What, you still don't know this by now? That we really are in a battle for Western Civilization itself. I'm sure the terrorist know this.
Although this is off topic, I may close the gap. This may be a idealization, because I have to keep on hoping that this current craze will come to an end and the people to their senses. Nonetheless I can see a division in the approach on dealing with the issue of global islamist terror by Kerry and Bush, even if it may not be as clear as I draw it.
Did you really think we could actually be friends and sit down with people who crash airplanes into civilian buildings, and or murder hundreds of school children, and still keep our way of life and beliefs?
Actually I did sit down with a Muslim student, a supporter of islamist terror and had long and heated discussions with him. Yes, you can sit down and talk with them. It doesn't lead to anything productive though (other than to know what you're up against). We agree on that.
We probably also agree that those terrorists that represent the likes of Al Qaida should be hunted down without mercy. They deserve nothing less. And we need to stick together on this. It must be a broad international effort. International laws as they exist may need to be bend on occasion. It will get bloody. They should have no safe haven.
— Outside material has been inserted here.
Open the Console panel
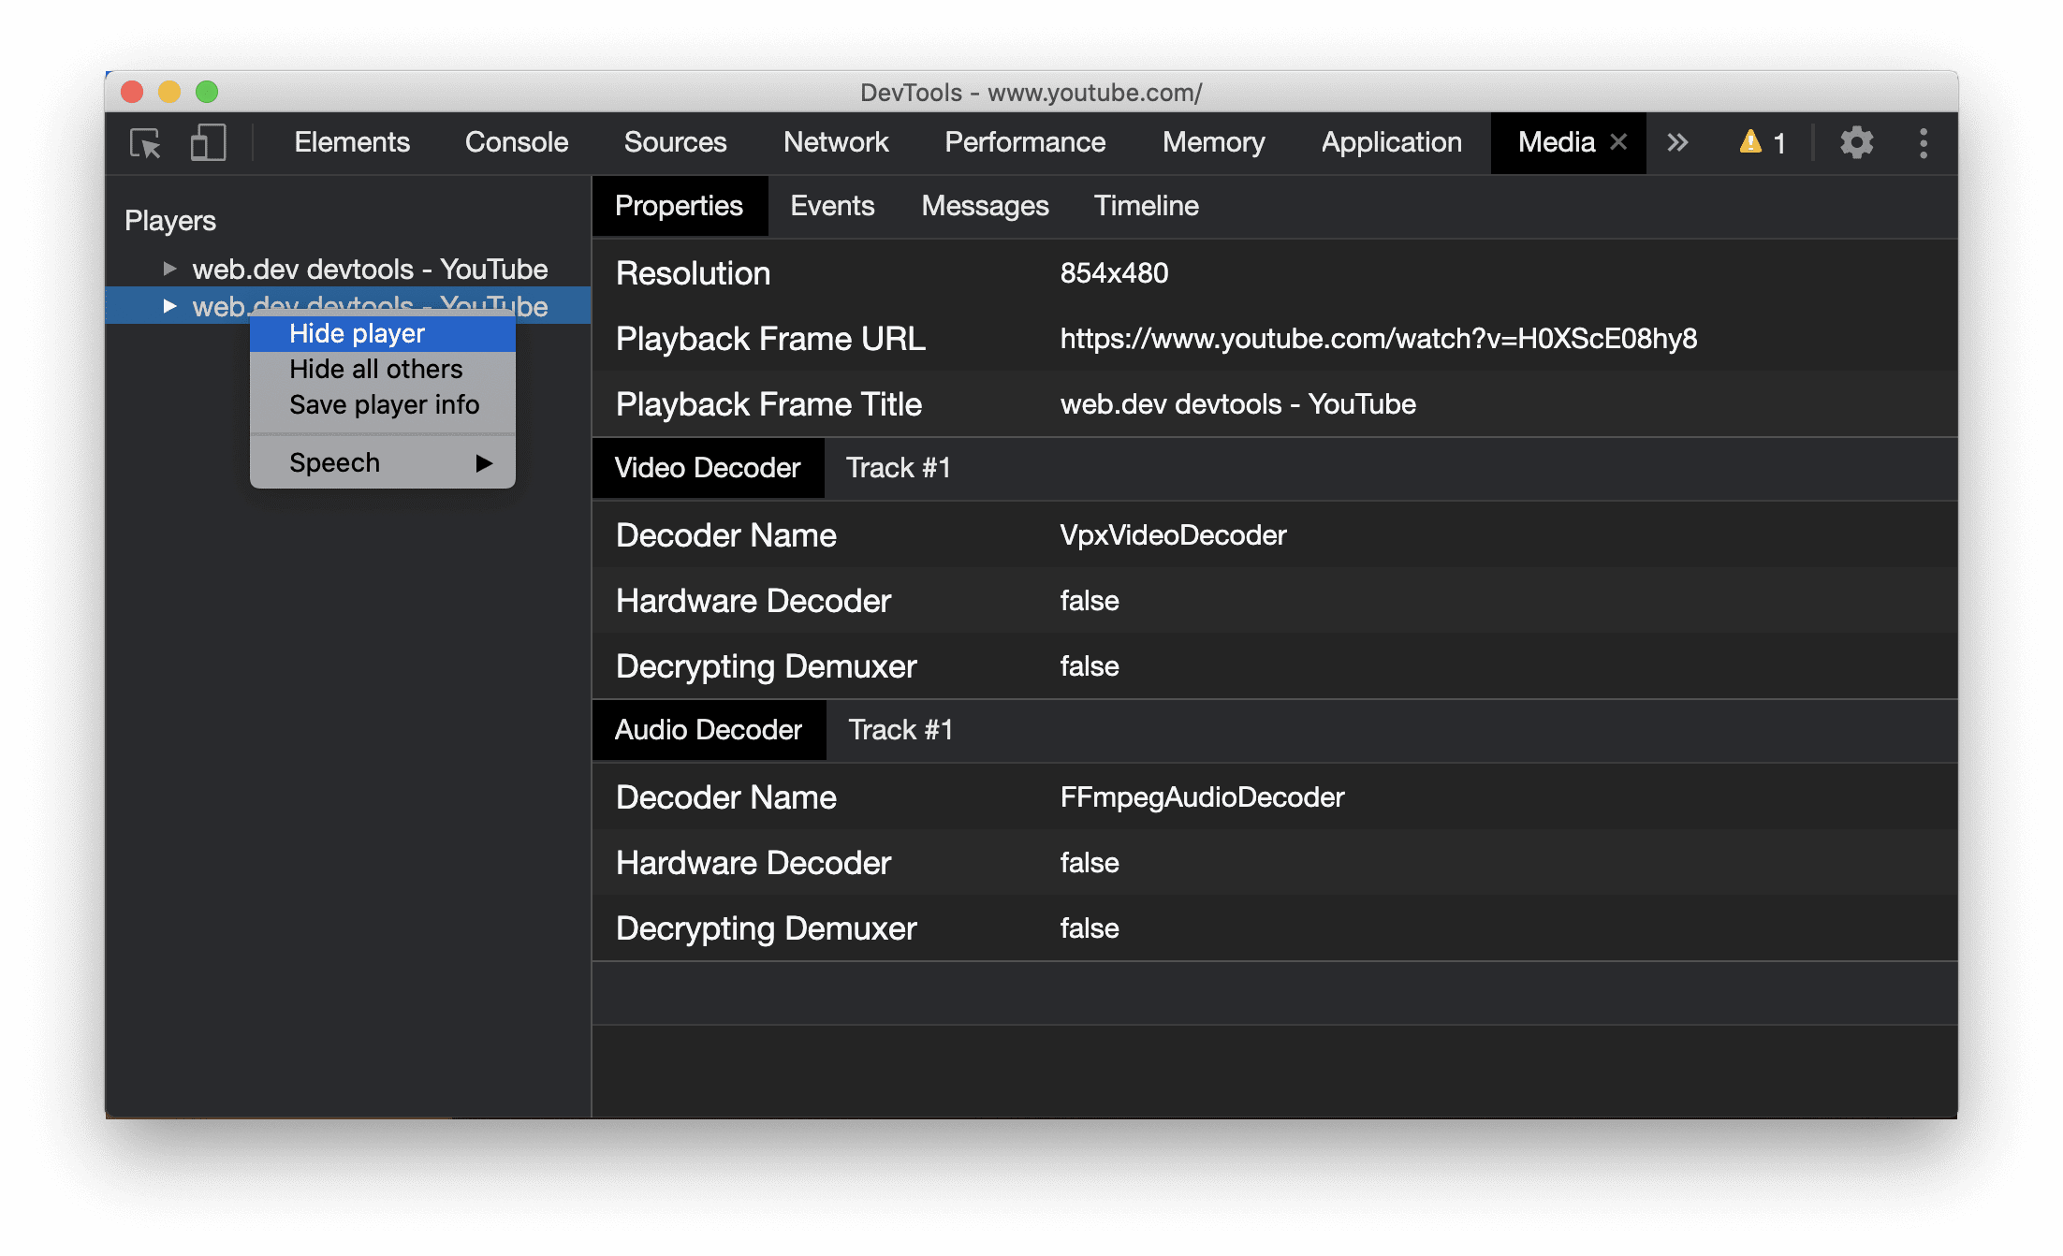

Although we must do all that, we should never forget what makes us different from them. Belief in human rights, the promise of peace, freedom through justice - just to name a few of those things that make our Western civilization worth defending.
I'm not drifting off...
We are not witness to a grand clash of civilizations. This is no Hollywood spectacle. Islamist terror is a phenomenon we have to deal with carefully and thoroughly.
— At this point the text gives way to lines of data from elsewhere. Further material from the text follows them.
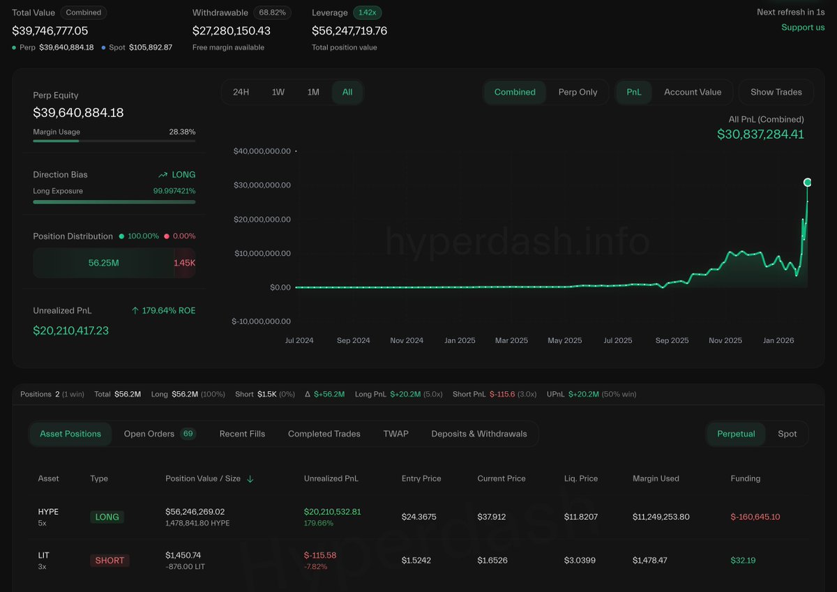Select the 1M time range
This screenshot has height=592, width=837.
tap(313, 92)
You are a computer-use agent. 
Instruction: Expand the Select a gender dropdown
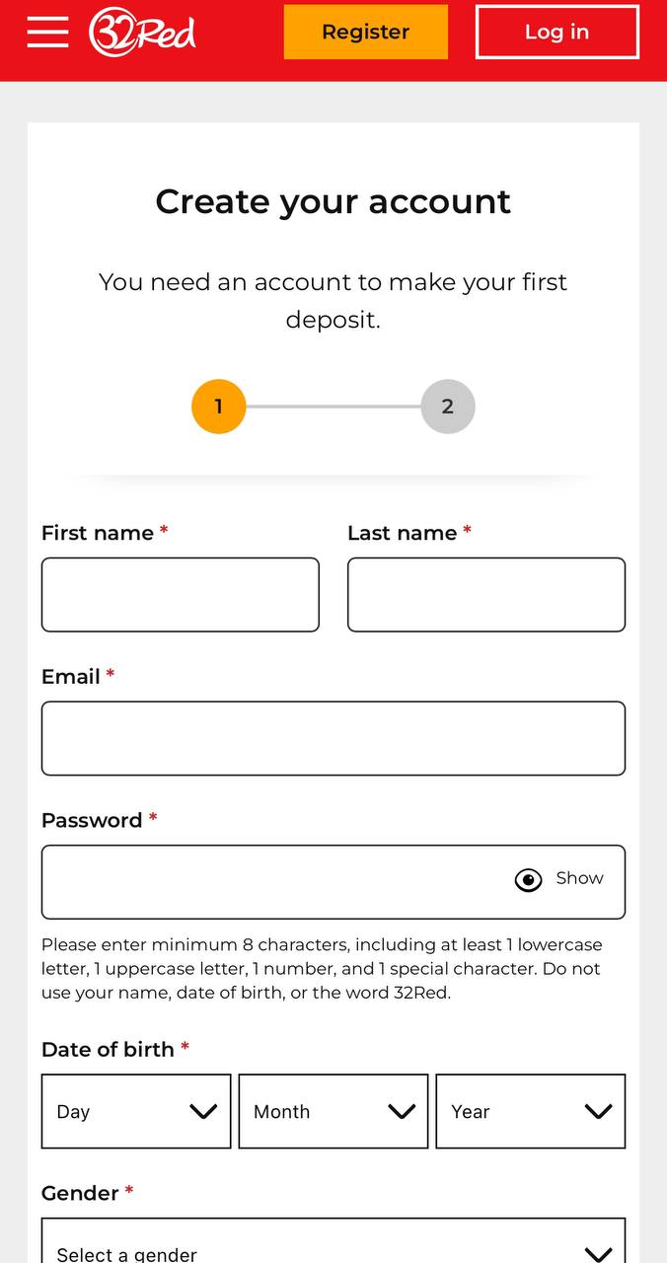coord(334,1241)
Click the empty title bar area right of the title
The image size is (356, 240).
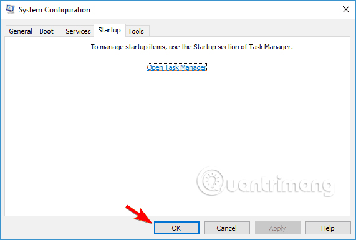pyautogui.click(x=216, y=10)
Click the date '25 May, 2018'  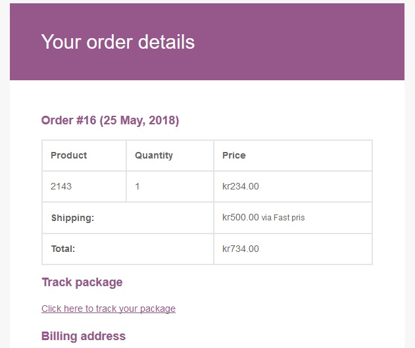[x=139, y=120]

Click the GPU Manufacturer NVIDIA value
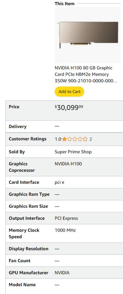[62, 273]
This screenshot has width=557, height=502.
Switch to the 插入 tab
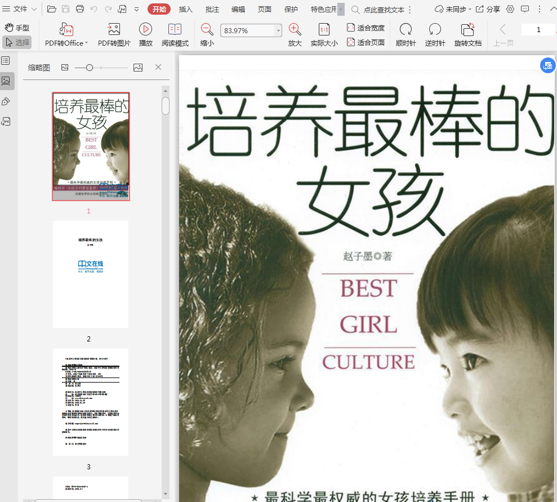click(x=185, y=9)
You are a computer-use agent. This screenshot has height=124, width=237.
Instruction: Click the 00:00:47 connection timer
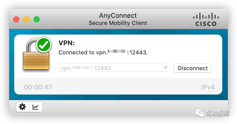click(x=38, y=87)
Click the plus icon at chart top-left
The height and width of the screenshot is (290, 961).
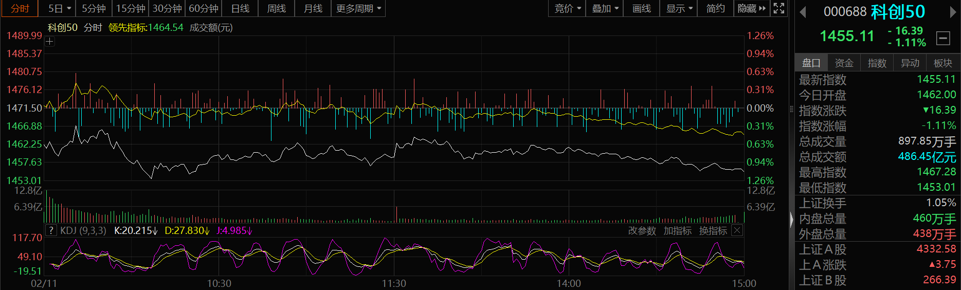click(x=50, y=42)
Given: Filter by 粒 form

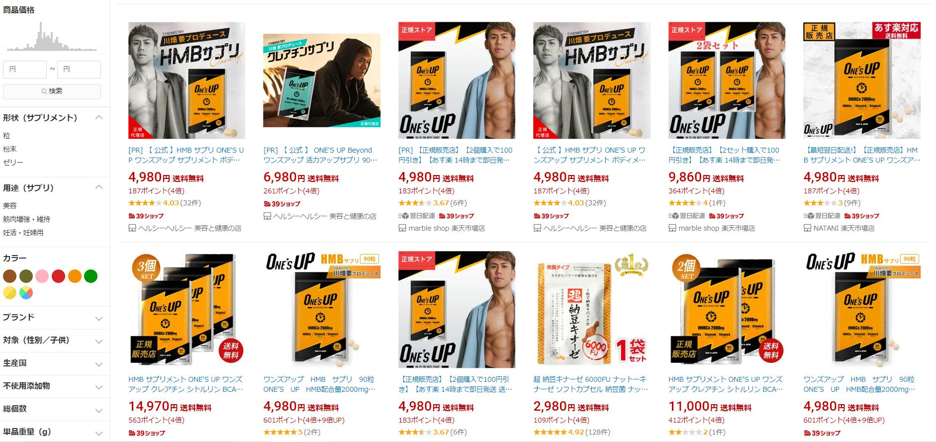Looking at the screenshot, I should (6, 136).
How we approach this problem is essential. Regardless of the motivations of the current commander in chief and his staff, the actions taken so far have made matters worse in many ways.
Not only have they divided the Western world, they have destabilized an entire region that had become dangerously fragile through an ongoing conflict between Israel and Palestine, economic inequities and religious as well as cultural friction. Yes I am writing about the war in Iraq here.
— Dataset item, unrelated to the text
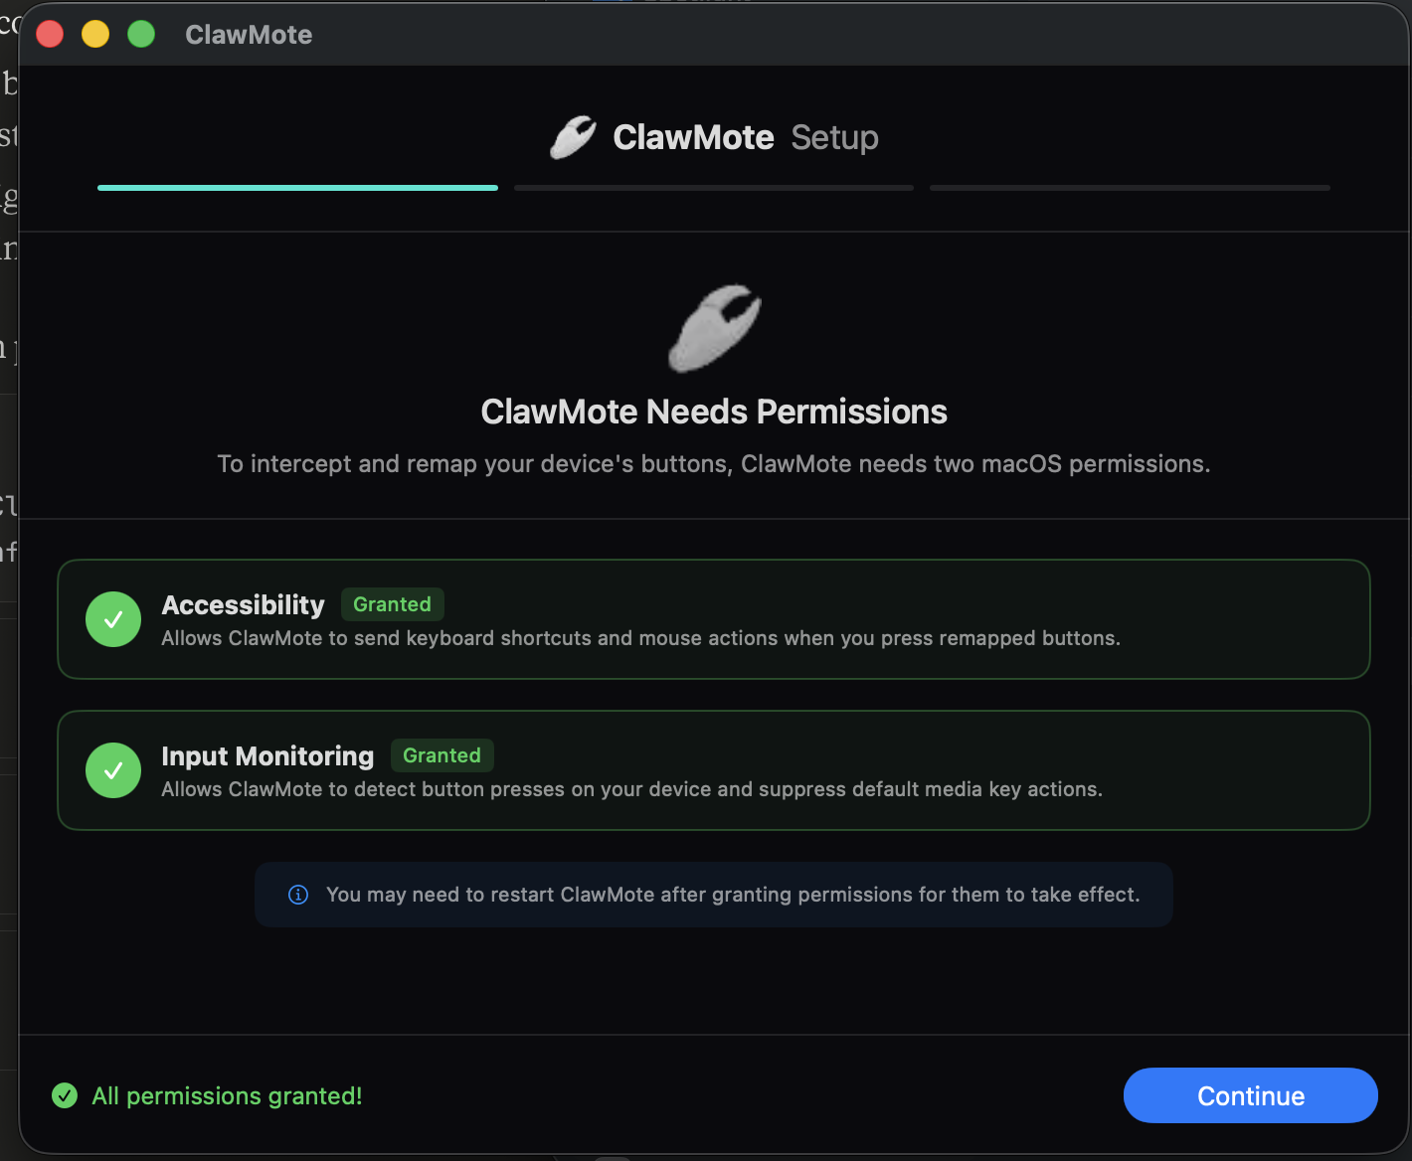
Task: Click the Granted badge next to Accessibility
Action: coord(392,604)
John Kerry said it is the wrong war at the wrong time and he is absolutely right. Why is that? Apart from the obvious, that Osama bin Laden and Saddam Hussein have about as much connection as Kermit the Frog and Mahathma Ghandi, the biggest disaster is that Iraq has virtually turned into a recruitment center for islamist hatred, may the recruits be called murderers, insurgents or terrorists. They are fuelled by the same poison.
Terrorist leaders have no greater ally than Bush. He supplies them with something much more necessary for their idealism than weapons. Reason.
There is nothing so fruitful for their propaganda than an Iraq in disarray, destroyed infrastructure, killed civilians. If the situation continues (and bloody hell it will), they will probably have more success recruiting than the US army at home.
Apart from the massive loss of life (
http://www.iraqbodycount.net) the results of the current President’s efforts have cut an existing psychological wound ever so much deeper. This shock will send ripples throughout the consciousness of the entire region for a long time to come. Cause and effect. It is a simple and fundamental principle.
Fighting against a terror cell cannot be done by armies. They thrive on the chaos that armies leave behind. By what I have heard John Kerry say, he understands this (at least better). It is my hope.